NYT: The son (and nephew) also rises

(Credit: AP Photo/Jeff Geissler)
(Credit: AP Photo/Jeff Geissler)
By John Arnold 06/05/2008

The national media spotlight that has been shining on New Mexico politics this week found the Santa Fe home of former Kennedy Interior Secretary Stewart Udall, who chatted with the New York Times' Timothy Egan about his family's conservation legacy and the political rise of his son and nephew. Both are sitting Democratic congressmen seeking U.S. Senate seats, and both have good shots at winning, Egan writes. Udall's son Tom is battling Rep. Steve Pearce for Sen. Pete Domenici's long-held seat. And Colorado Rep. Mark Udall is a "slight favorite" in his bid to replace another retiring senator, Republican Wayne Allard.

 

Two new Democratic senators — first cousins from a family that dates to early Mormon settlers in the Southwest — does not an earthquake make. But New Mexico also has three open Congressional seats, and the presidential campaigns will spend a lot of time here in the Land of Enchantment as well.

 

If the West does prove to be the gateway to the presidency this year — with at least three purple states in play — the campaigns could do no better than to look at polyglot New Mexico.

 

Egan notes the conservation credentials of the Udall cousins and suggests that a western Demoratic resurgence, rooted in the Udall legacy, is on the horizon.

 

Not so long ago, when Western Democrats wanted to caucus, “it was sometimes my cousin Tom and I having a beer,” Mark Udall told Outside Magazine.

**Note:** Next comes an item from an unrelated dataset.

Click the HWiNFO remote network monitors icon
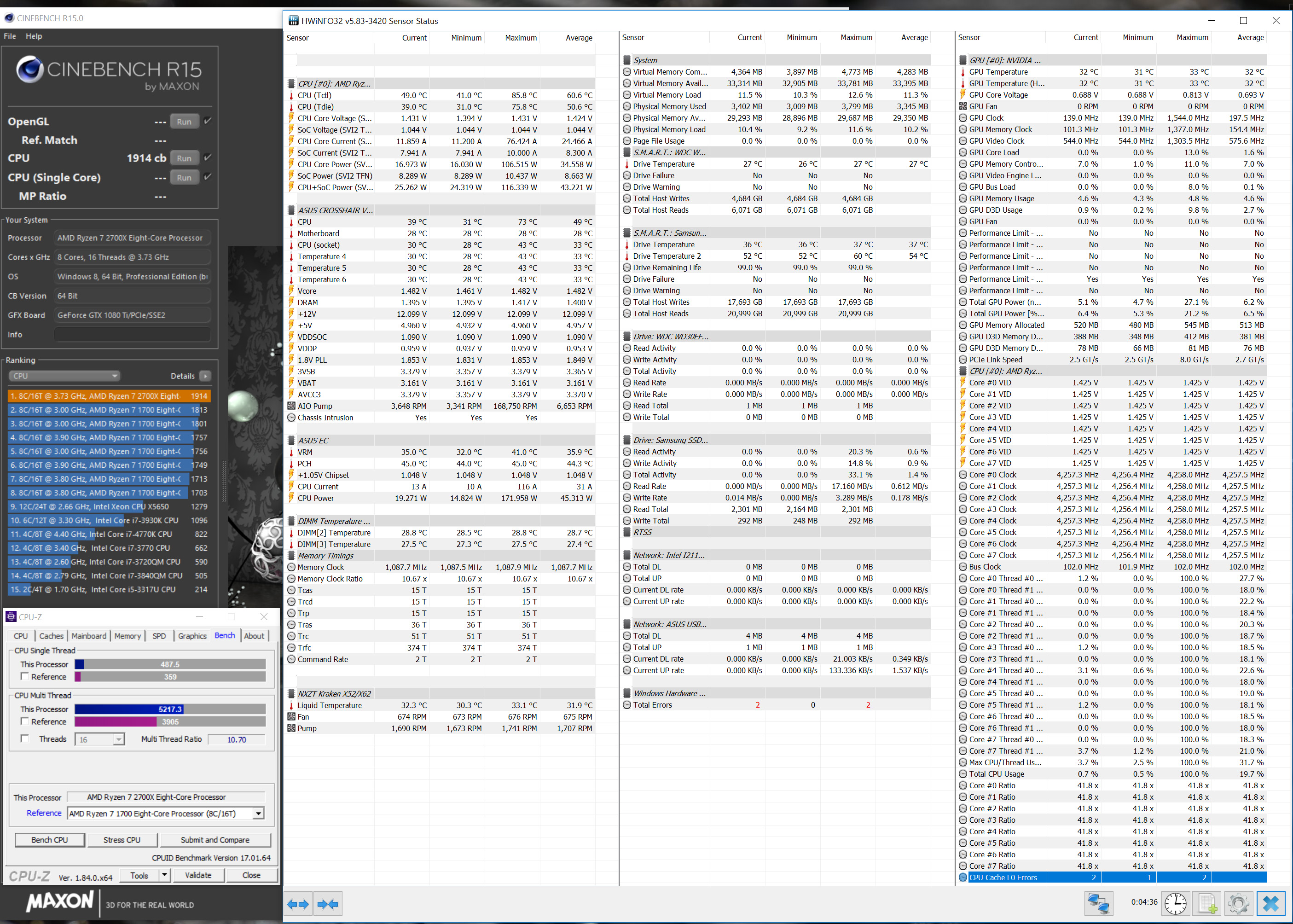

Now Democrats are poised to own the West, or so goes the heady talk here at 7,000 feet.

Mountain Democrats found their way in part by rejecting the excesses of coastal Democrats, and by looking at what worked for their elders, like Stewart Udall and his brother, the late Morris Udall. The Udall name is written deep into the salmon-colored canyons and mesas of the Southwest, as prominent as a petroglyph.